Les chercheurs concluent que les animaux sont passés de percevoir les humains comme une perturbation supplémentaire à les considérer comme une menace létale, avec des conséquences écologiques et évolutives possibles.
Tchernobyl comme laboratoire naturel
La zone d’exclusion, abandonnée après l’accident nucléaire de 1986, est devenue un espace clé pour étudier les processus de restauration écologique.
Là-bas, des espèces comme l’ours brun et le lynx eurasien ont recolonisé la zone, en plus de l’augmentation des populations d’élans, de cerfs, de sangliers et de loups.

Implications à long terme
L’étude avertit qu’une prolongation de l’activité militaire pourrait :
- Modifier l’utilisation de l’habitat.
- Modifier le comportement des espèces.
- Changer la dynamique des populations.
- Générer des variations dans la structure des communautés.

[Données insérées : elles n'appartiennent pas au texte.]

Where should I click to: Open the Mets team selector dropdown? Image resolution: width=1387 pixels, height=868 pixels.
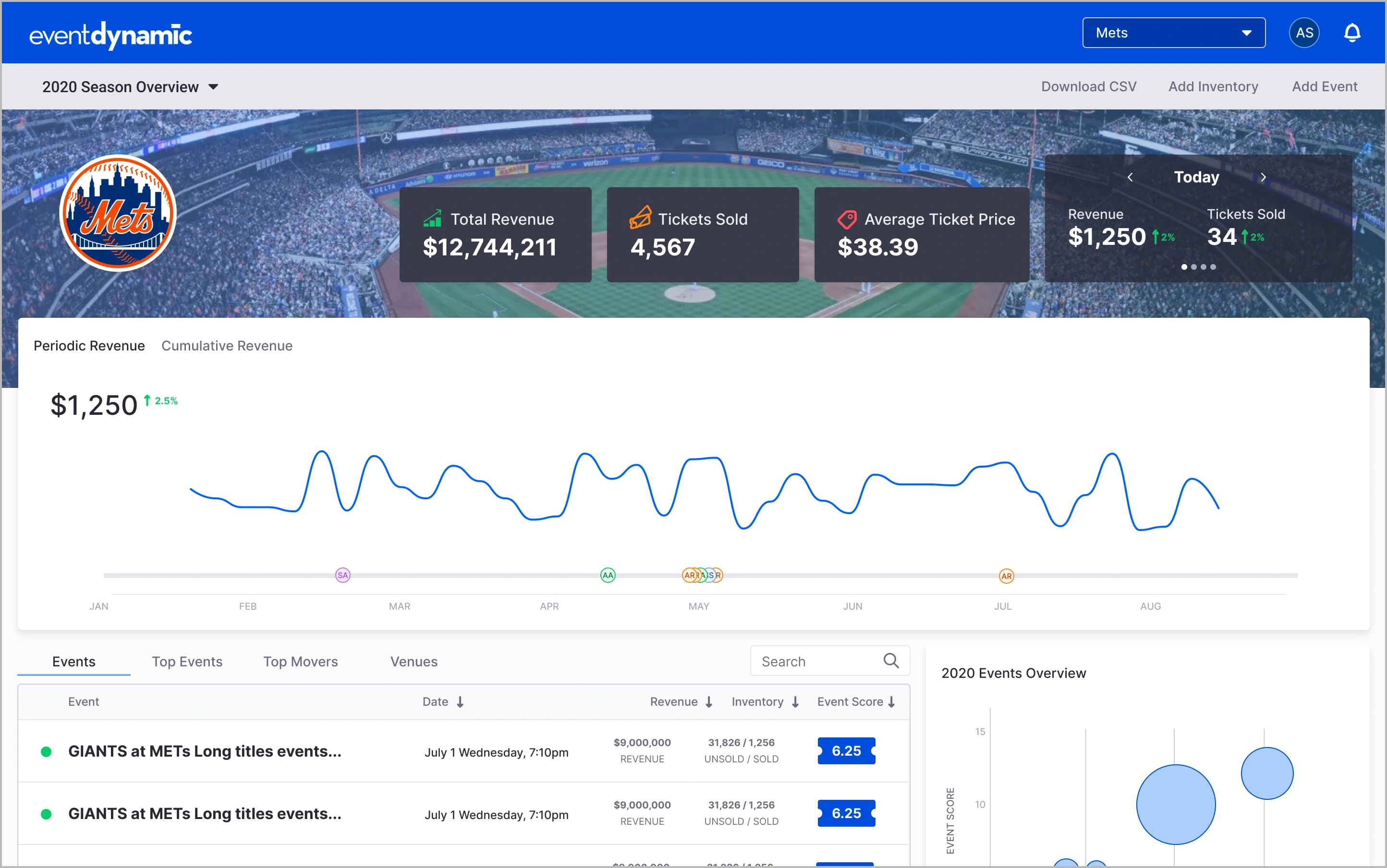1172,32

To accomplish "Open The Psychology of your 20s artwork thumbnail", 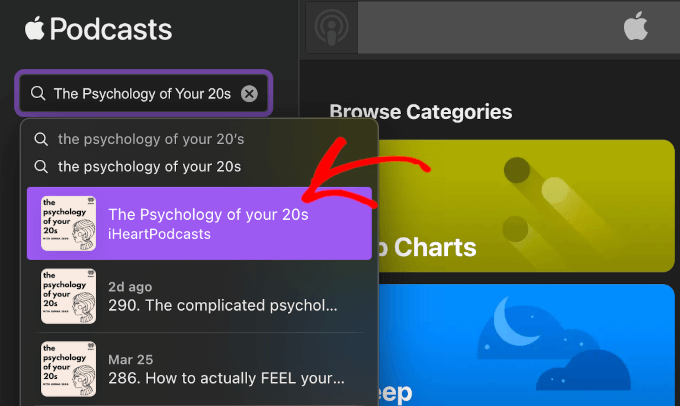I will [68, 223].

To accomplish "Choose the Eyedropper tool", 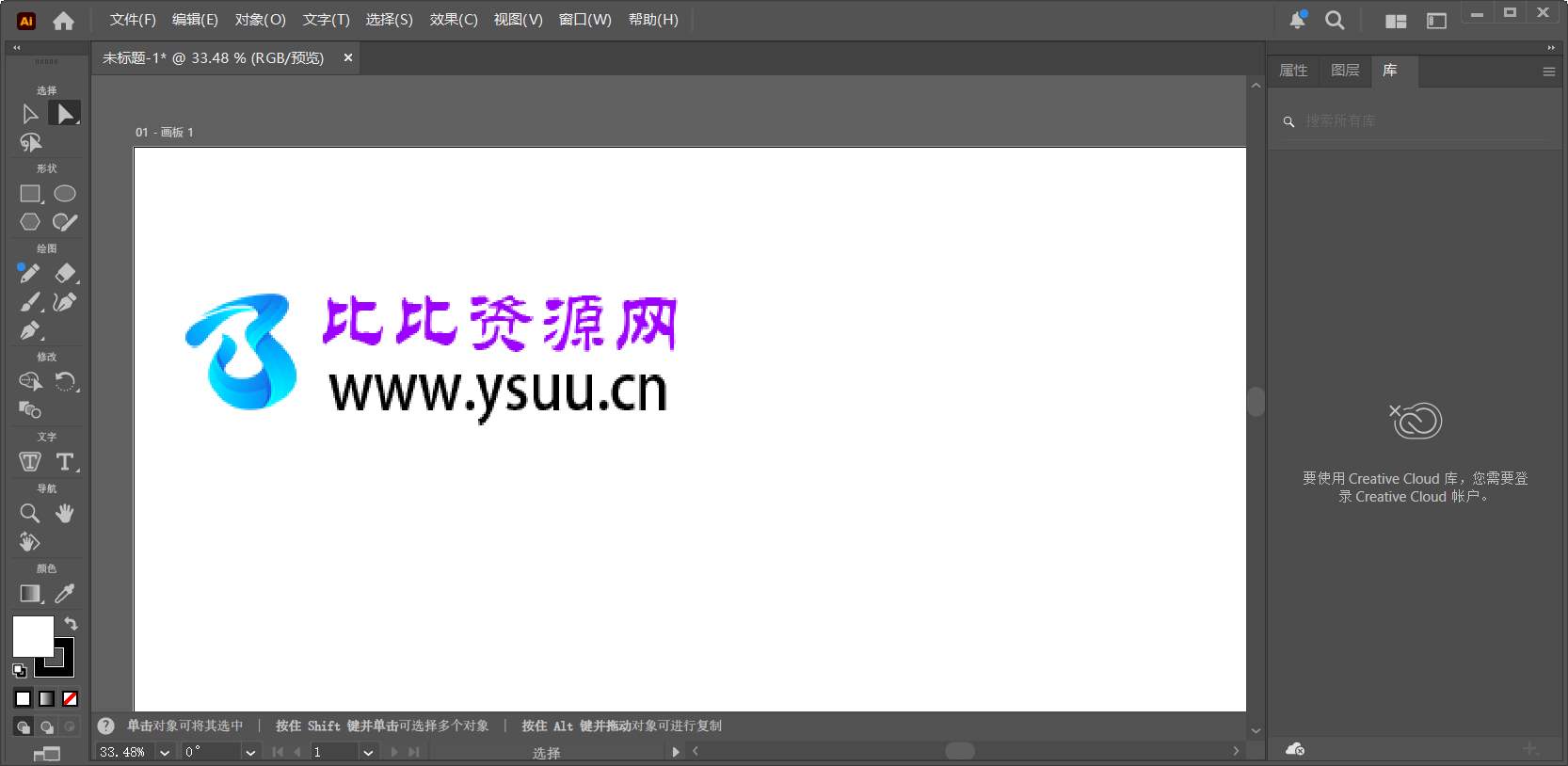I will click(x=65, y=594).
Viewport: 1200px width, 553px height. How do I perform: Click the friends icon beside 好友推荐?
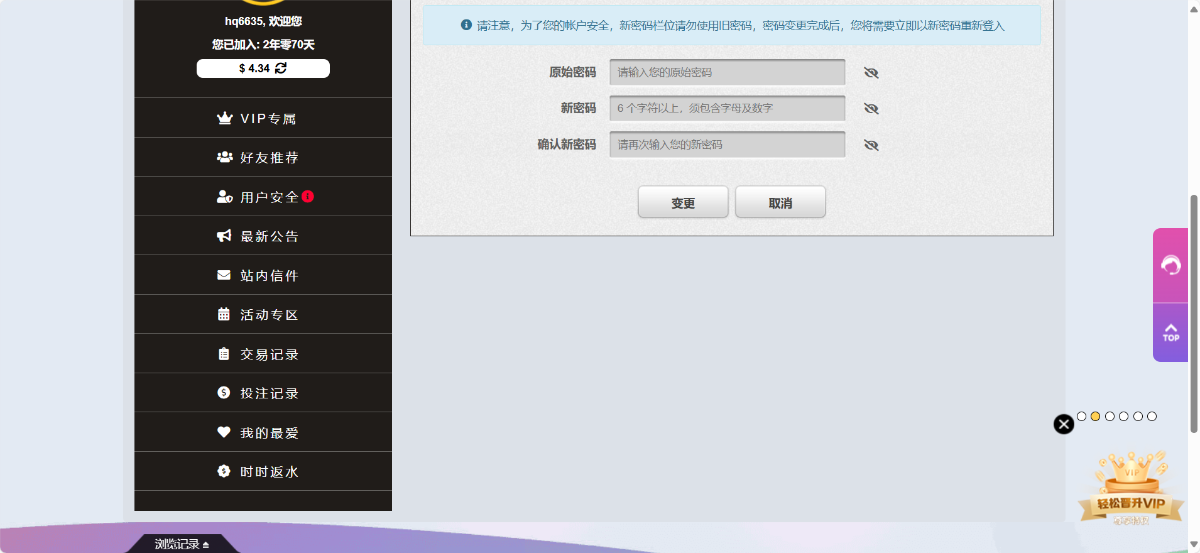point(224,157)
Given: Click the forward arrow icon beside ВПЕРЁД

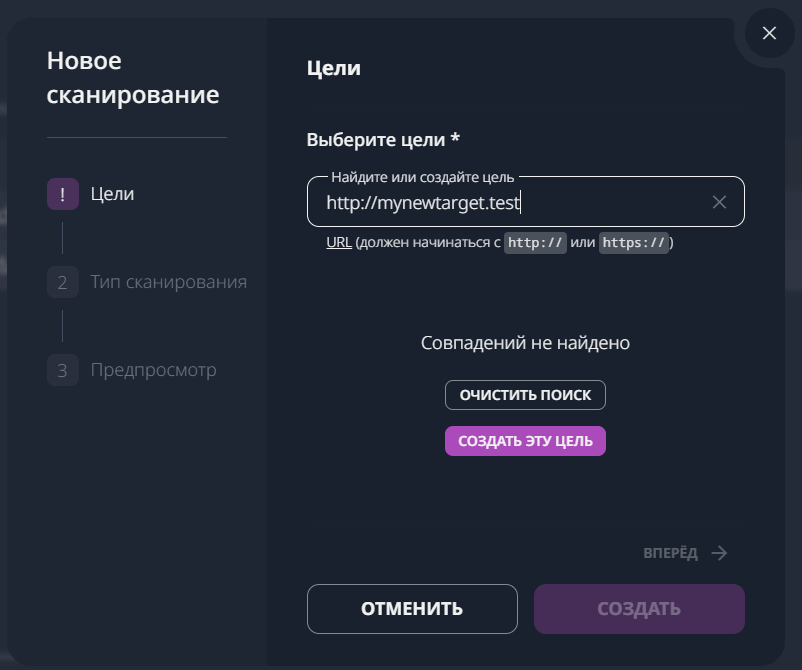Looking at the screenshot, I should pos(718,552).
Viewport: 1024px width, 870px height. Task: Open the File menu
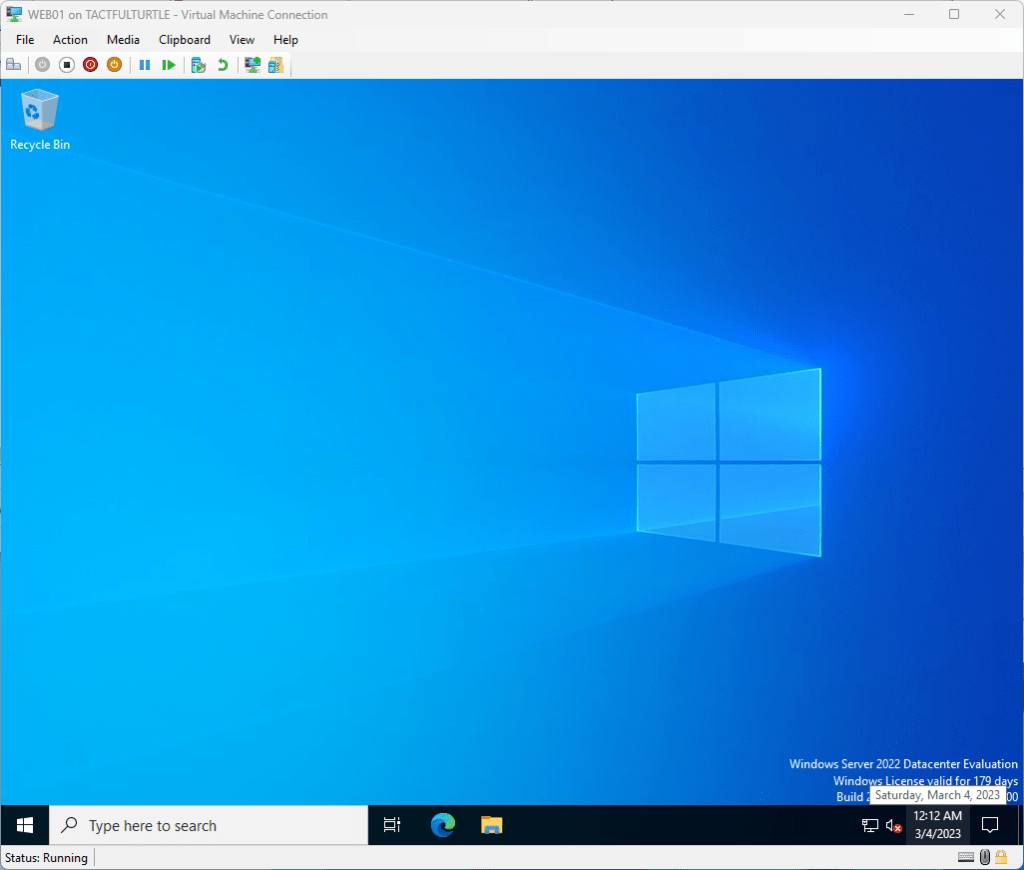click(x=25, y=40)
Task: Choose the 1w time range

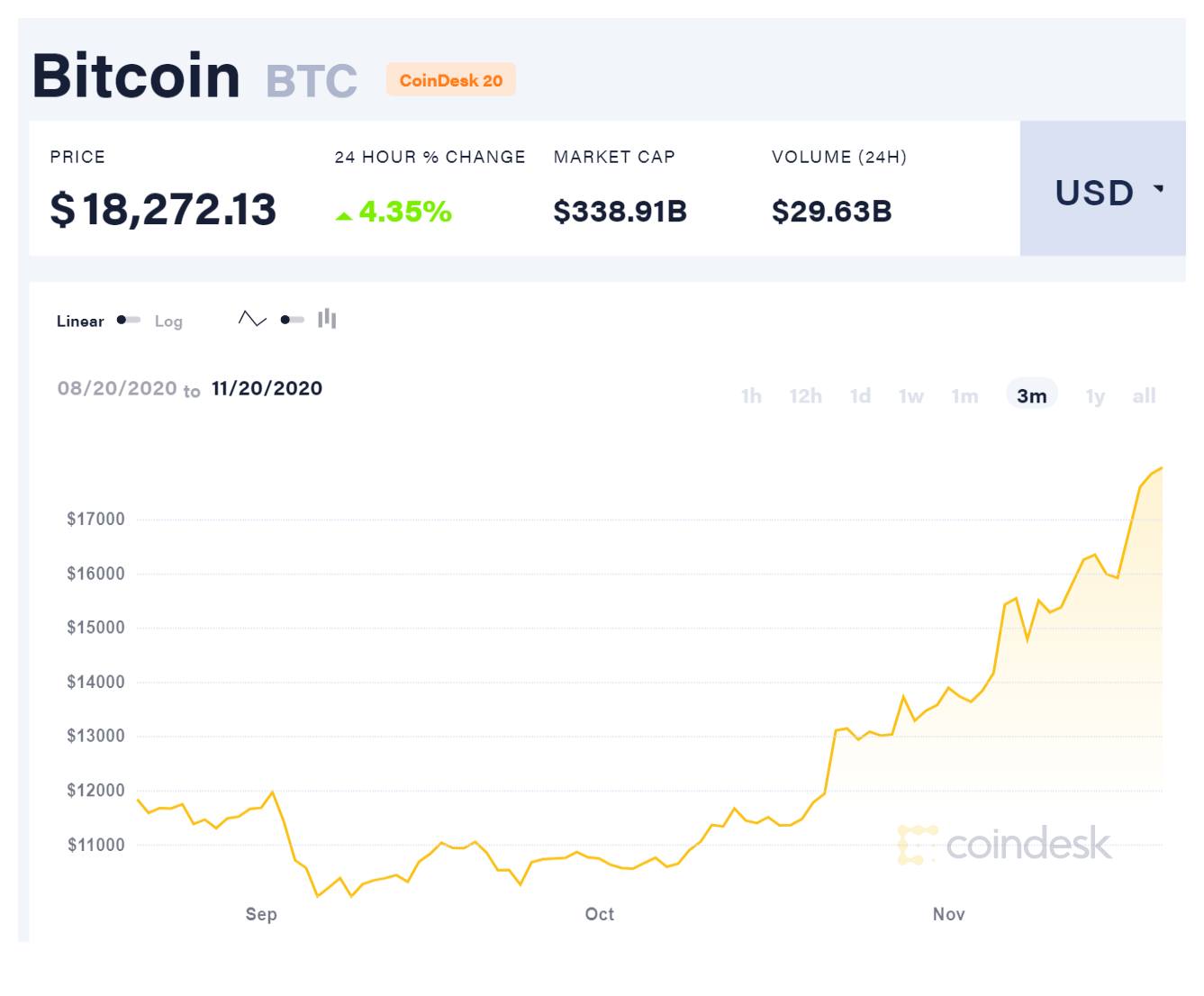Action: point(910,395)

Dans un contexte de militarisation et de crises environnementales mondiales, les chercheurs réclament des stratégies spécifiques de surveillance et de protection pour les écosystèmes affectés par les conflits armés.
Appel à l’action scientifique
Nuria Selva, chercheuse de l’EBD-CSIC, a souligné l’urgence de renforcer le financement et le soutien aux projets dans les zones de rewilding soumises à une activité militaire.
Des initiatives comme SAFE, qui offrent des bourses aux scientifiques en danger, devraient être poursuivies pour garantir la recherche dans des contextes de violence et de persécution.
La guerre en Ukraine n’impacte pas seulement les populations humaines, mais aussi la faune sauvage de Tchernobyl, qui adapte son comportement face à la menace militaire.
Cette étude pionnière démontre que les conflits armés génèrent des effets immédiats et potentiellement durables sur les écosystèmes, renforçant la nécessité d’intégrer la dimension environnementale dans les agendas de paix et de sécurité internationale.